● **EXERCISE GOAL**
A single number is the whole answer: the count of lines in these entries that hold "post".

● **RAW DATA**
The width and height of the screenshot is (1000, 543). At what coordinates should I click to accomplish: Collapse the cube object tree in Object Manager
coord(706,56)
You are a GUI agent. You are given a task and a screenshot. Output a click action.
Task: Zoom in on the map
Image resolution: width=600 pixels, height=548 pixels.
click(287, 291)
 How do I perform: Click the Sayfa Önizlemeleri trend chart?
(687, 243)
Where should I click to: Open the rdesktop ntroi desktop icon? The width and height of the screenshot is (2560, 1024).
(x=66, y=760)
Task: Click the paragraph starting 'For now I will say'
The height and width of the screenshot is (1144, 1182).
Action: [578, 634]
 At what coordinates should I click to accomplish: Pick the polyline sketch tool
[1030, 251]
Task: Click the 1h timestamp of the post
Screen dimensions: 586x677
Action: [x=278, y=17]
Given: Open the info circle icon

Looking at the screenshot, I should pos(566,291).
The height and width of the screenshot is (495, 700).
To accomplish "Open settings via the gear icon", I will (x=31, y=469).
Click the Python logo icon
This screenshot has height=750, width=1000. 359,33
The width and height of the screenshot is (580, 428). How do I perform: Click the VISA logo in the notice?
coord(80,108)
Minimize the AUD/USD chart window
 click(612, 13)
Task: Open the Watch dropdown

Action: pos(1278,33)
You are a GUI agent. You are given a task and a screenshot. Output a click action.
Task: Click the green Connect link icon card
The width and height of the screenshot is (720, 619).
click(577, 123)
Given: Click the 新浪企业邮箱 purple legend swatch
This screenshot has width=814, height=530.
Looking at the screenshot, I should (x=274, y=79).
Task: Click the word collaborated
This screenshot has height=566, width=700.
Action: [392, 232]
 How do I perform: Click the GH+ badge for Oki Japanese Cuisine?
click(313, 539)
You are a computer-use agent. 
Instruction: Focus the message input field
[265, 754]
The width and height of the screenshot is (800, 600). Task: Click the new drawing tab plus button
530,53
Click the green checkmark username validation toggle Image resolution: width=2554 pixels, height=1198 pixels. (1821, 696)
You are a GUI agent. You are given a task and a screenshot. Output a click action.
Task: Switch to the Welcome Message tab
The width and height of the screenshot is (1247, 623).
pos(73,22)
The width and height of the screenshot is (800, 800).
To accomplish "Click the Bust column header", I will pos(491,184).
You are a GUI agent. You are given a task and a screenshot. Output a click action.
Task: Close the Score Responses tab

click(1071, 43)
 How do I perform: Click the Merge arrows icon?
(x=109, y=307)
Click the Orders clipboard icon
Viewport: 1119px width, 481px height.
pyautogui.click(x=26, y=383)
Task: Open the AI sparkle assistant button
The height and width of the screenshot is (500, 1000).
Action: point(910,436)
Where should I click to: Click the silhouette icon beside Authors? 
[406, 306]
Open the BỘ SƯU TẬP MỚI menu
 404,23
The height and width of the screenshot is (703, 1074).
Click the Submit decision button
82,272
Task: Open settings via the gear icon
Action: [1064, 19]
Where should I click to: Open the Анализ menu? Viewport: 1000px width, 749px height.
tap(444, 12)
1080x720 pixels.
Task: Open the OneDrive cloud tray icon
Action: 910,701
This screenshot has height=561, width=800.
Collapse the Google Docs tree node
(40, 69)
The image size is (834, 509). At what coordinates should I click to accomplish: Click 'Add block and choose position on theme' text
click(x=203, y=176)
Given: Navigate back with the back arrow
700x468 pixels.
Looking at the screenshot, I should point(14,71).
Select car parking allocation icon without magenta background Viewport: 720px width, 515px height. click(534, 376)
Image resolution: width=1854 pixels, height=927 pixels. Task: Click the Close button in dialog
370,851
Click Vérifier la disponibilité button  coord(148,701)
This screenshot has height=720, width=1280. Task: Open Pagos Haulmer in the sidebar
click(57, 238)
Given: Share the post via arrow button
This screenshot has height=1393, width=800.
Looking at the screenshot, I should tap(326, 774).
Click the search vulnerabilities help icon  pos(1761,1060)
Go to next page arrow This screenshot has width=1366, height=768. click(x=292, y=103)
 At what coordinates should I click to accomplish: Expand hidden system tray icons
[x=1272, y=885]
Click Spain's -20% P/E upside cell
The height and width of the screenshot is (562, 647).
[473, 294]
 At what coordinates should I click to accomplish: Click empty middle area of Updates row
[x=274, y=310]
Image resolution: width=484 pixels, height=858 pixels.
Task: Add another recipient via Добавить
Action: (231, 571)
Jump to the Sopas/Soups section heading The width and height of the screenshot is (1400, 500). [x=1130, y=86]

● **RESPONSE**
2